Don Maggs

No. 76, 78
- Positions: Tackle, Guard

Personal information
- Born: November 1, 1961 (age 64) Youngstown, Ohio, U.S.
- Height: 6 ft 5 in (1.96 m)
- Weight: 265 lb (120 kg)

Career information
- High school: Cardinal Mooney (Youngstown)
- College: Tulane
- Supplemental draft: 1984: 2nd round, 29th overall pick

Career history
- Pittsburgh Maulers (1984); New Jersey Generals (1985); Houston Oilers (1986–1992); Denver Broncos (1993–1994);

Awards and highlights
- Second-team All-American (1983);

Career NFL statistics
- Games played: 110
- Stats at Pro Football Reference

= Don Maggs =

American football player (born 1961)

Donald James Maggs (born November 1, 1961) is an American former professional football player who was a tackle and guard in the United States Football League (USFL) and National Football League (NFL).

Maggs was born and raised in Youngstown, Ohio, and played scholastically at Cardinal Mooney High School.
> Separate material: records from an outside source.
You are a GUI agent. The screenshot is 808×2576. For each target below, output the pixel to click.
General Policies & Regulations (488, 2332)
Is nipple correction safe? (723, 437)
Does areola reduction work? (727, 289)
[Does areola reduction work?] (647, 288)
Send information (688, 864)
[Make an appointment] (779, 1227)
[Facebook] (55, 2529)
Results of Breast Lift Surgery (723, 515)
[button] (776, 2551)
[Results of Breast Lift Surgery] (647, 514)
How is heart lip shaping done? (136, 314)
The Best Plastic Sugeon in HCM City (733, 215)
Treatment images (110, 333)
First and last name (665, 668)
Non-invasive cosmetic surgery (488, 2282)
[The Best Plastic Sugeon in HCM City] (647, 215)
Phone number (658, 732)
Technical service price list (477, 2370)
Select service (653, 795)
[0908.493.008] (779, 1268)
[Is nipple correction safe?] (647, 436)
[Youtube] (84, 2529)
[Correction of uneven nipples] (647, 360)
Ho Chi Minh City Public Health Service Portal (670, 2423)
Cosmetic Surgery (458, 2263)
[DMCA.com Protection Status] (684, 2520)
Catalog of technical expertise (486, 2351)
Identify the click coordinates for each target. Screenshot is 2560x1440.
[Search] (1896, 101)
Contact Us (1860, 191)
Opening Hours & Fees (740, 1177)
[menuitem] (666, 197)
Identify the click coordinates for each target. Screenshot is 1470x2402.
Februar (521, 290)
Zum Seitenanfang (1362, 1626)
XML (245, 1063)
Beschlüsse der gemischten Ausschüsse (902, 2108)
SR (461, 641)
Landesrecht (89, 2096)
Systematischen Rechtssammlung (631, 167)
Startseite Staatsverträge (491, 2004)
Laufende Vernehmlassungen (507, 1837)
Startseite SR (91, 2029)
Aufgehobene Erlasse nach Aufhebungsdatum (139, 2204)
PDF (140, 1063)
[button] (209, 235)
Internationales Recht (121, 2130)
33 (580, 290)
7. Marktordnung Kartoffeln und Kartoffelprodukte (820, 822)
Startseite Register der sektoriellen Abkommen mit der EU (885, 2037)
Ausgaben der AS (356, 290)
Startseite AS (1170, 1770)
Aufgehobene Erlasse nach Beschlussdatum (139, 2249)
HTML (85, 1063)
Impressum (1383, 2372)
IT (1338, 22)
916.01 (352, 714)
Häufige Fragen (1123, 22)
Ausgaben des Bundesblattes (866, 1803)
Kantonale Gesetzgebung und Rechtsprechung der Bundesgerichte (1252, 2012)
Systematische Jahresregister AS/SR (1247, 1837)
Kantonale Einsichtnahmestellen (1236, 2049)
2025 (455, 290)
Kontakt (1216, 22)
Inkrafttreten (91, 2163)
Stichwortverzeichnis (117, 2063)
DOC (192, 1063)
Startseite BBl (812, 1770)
He played collegiately for the Tulane Green Wave, where, as a senior, he was honored by Gannett News Service (GNS) as a second-team All-American.

Following college, Maggs played in the USFL for the Pittsburgh Maulers (1984) and New Jersey Generals (1985). He was selected by the Houston Oilers in the second round of the 1984 NFL supplemental draft, and they retained his rights when he chose to stay in the USFL. When the USFL ceased operations following the 1985 season, Maggs joined the Oilers. He was with the Oilers for seven seasons, 1986 - 1992, spending the 1987 season on the injured reserve list. He then spent two years with the Denver Broncos (1993 - 1994).